Document section:

▶

# "variable" speed trigger



## redryder (Nov 28, 2009)

I have owned this tool for at least 10 years and used it in countless demolitions. It has been one of the most reliable and efficient tools I own.

The metal locks on the case are working very well. *Really!!!!!!!*

The case is just big enough for the saw, even the manual does not stay in place.

I do think the removable cable is totally useless.

The "variable" speed trigger is really "variable"_

This is one of the funniest reviews I have read on this form. I doubt you even know what this tool is used for…............................


----------



## ebenewwork (Aug 2, 2009)

This is the last time I'm losing time trying to help other people here. You are condescending and your aggressiveness is totally free.


----------



## ScottKaye (Jan 19, 2013)

It would be nice if we could ban people for their rudeness. Too bad we don't have an ignore button! Maybe a 1 week no post penalty for their first offence etc etc.. Redryder.. Grow up dude. No one wants to hear you bash a fellow member because you think you have more knowledge than someone else. Johhny Boy, you keep on posting your reviews, I found it well written and well explained. I would like to apologize for the idiots we have on these forums, but you gotta take the bad with the good.

Scott


----------



## BigAl98 (Jan 29, 2010)

Please don't let one bad comment stop you from helping the rest of us. I found your review excellent! Your written english is excellent!

Al


----------



## Swampy (Dec 25, 2011)

I agree Dont let a rude person dictate your actions, I found it as an acurate review. I have had my own issues with Milwaukee in the past and have also not gotten a response from them in the past as well. I consider customer service to be an important part of any purchase. As for LJs I see a whole lot more helpful people around here than rude ones so I just ignore the the rude ones and learn from those that help me.


----------



## cabmaker (Sep 16, 2010)

Hate to hear of your bad experience. I have had that saw for 11 or 12 yrs. with no complaints except maybe the shoe is a little sloppy. I'm not sure mine would fit nicely into the case without removing the cord and I've been able to store Blade's in my case due to its lidded storage compartment inside the upper case lid.

◀

Data extract:

▶

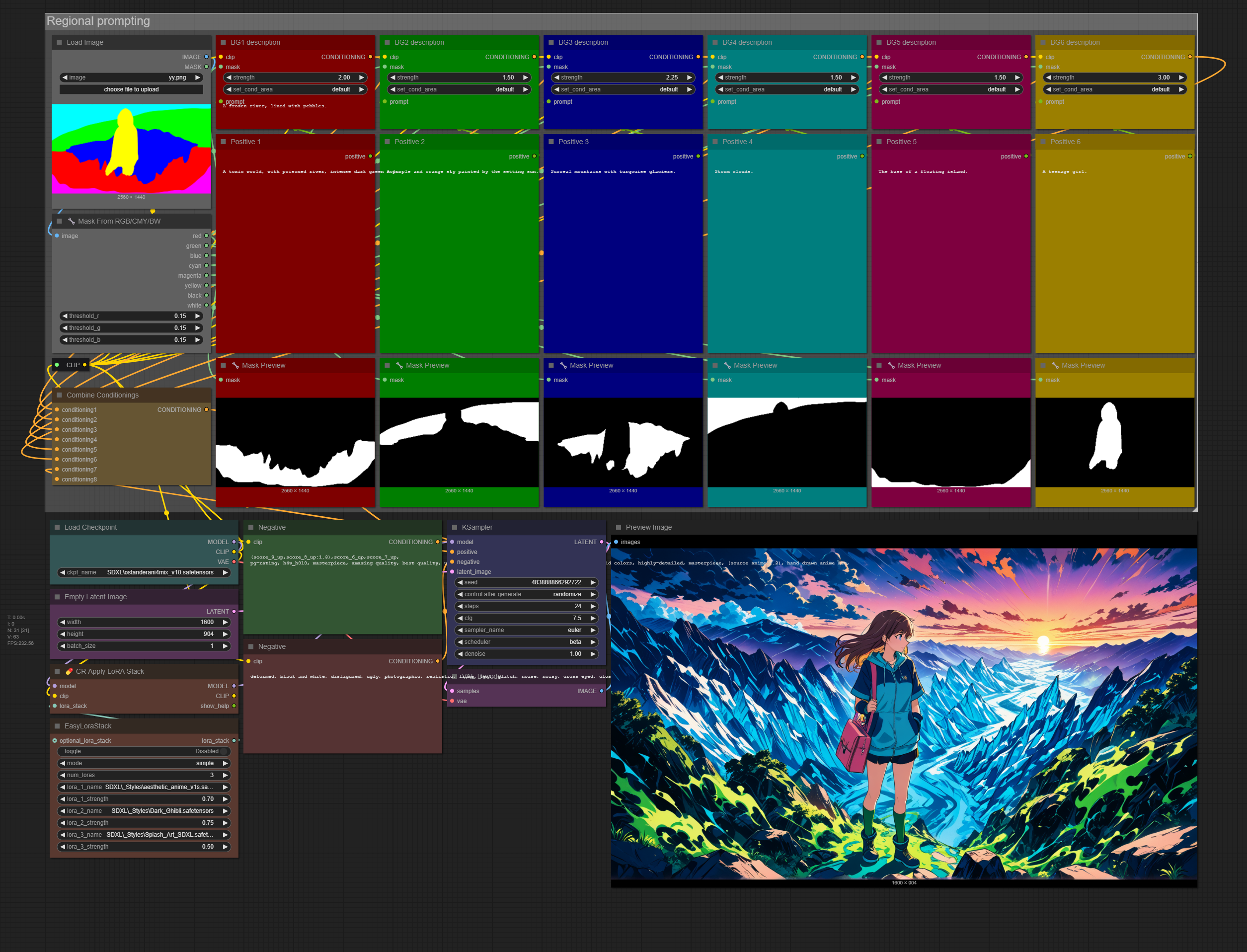
Task: Click wrench icon on Mask From RGB/CMY/BW node
Action: 72,221
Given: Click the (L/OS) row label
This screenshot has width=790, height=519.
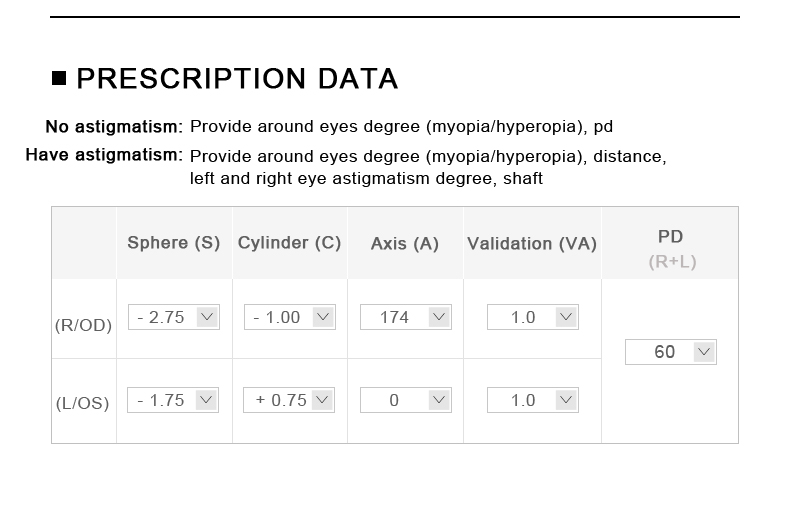Looking at the screenshot, I should click(x=83, y=404).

◀

Instruction 1:
Answer these from the saw review thread:
(a) What penalty does ScottKaye suggest for a first offence?
(b) What does Swampy consider an important part of any purchase?
(c) How long has cabmaker had the saw?
Instruction 2:
Carry on the saw review thread from its last post.
The items are separate material with no link to the saw review thread.

Response 1:
(a) A 1 week no post penalty.
(b) Customer service.
(c) 11 or 12 years.

Response 2:
Some of these things may have changed recently, I don't know but I hope you get some good use from it. JB


----------



## redryder (Nov 28, 2009)

HomeDepot 8 reviews

Amazon.com 64 reviews

Northern Tool 14 reviews

Expert Tool Reviews

Rude? or Factual?


----------



## ebenewwork (Aug 2, 2009)

I'd like to thank each of you who has taken the trouble to add kind words.
This saw does not meet my expectations that may be different from yours.
I bought this saw because of the advanced variable speed control. It has
a separate knob to set the max speed of the trigger.
But it's a fact that this system is not precise enough for my needs.

To make redryder happy, I will change the review to put 5 stars to this saw.
I hope he will appreciate ;-).


----------



## mandatory66 (Jul 26, 2012)

I would be sending that saw back to HD for a refund. I have a milwaukee and it has been a brute.I find the detachable cord a positive, if it gets damaged on the job you can easily replace it. Some times its just the luck of the draw, no Co. is perfect.


----------



## KnotRight (Apr 29, 2013)

Hello Johnny, The 6519-22 is actually one of the sweetest sawzall's out there. The speed trigger will seem a little tricky at first, but as all the moving parts break in, it will start moving alot easier. Using one of these when *new *in cold weather will do exactly what you mentioned…....(speed varying with a constant swith position). My Dewalts will do the same thing. Forget about precise speeds. These are not meant to be precision saws…...they are made to wreck havoc on most any material on a job site. I always run mine at full trigger speed.

I would not worry about it…... "let er rip"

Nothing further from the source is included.